The first negative results of climate change can be observed since the drying up of the Aral Sea in the 1960s.
On the initiative of the Ministry of Ecology and Climate Change, during the second ten-day period of April of this year, a group of qualified artists from Uzbekistan, Latvia, Georgia, Egypt, Kazakhstan, South Korea and the UK visited Karakalpakstan in particular Munak and saw this tragedy with their own eyes. All the impressions that the artists saw at the site of the Aral Sea were captured on paintings in the Art Residence art workshop under "Silk Road" International University of Tourism and Cultural Heritage.
This rate served as the basis for the creation of the first exhibition of the art residency "Footprints on the Sand" dedicated to the destruction of the Aral Sea. The opening day of the exhibition, dedicated to the creative examples of these talented artists, was organized yesterday, April 28. Along with a group of artists, representatives of the regional administration, organizers, university professors and students, and media representatives, bloggers took part in the exhibition.
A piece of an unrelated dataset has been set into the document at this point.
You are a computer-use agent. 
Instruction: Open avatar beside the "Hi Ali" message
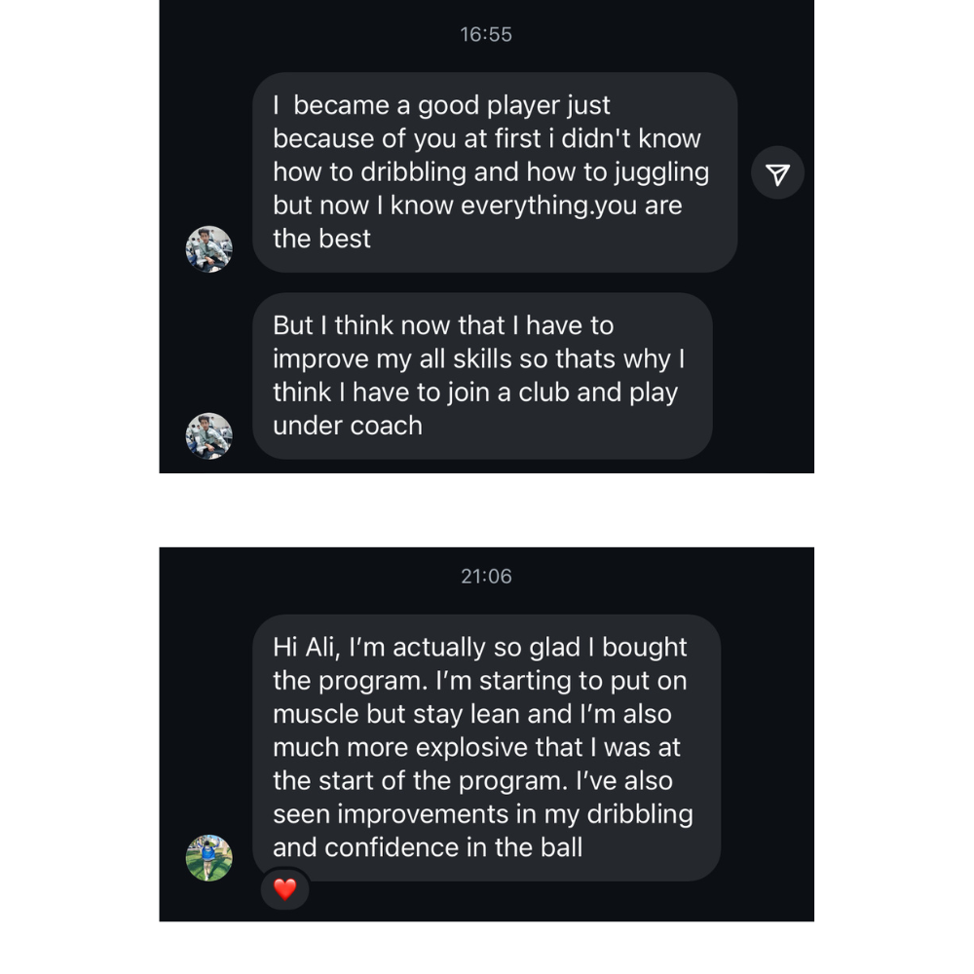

First, the speakers at the event spoke about the importance of the fact that the Aral Sea is a problem not only for one country, but for the whole world, and that the artists represent this tragedy in their own time. After that, South Korean artist Kweon Jongchan painted a huge volume of the image of a shark and the living world that once inhabited the Aral Sea in the courtyard of the "Art-Resendia" building.
After that, an exhibition of creative works by great artists from 7 countries in about thirty different genres dedicated to the island tragedy opened. The exhibition will last until July this year.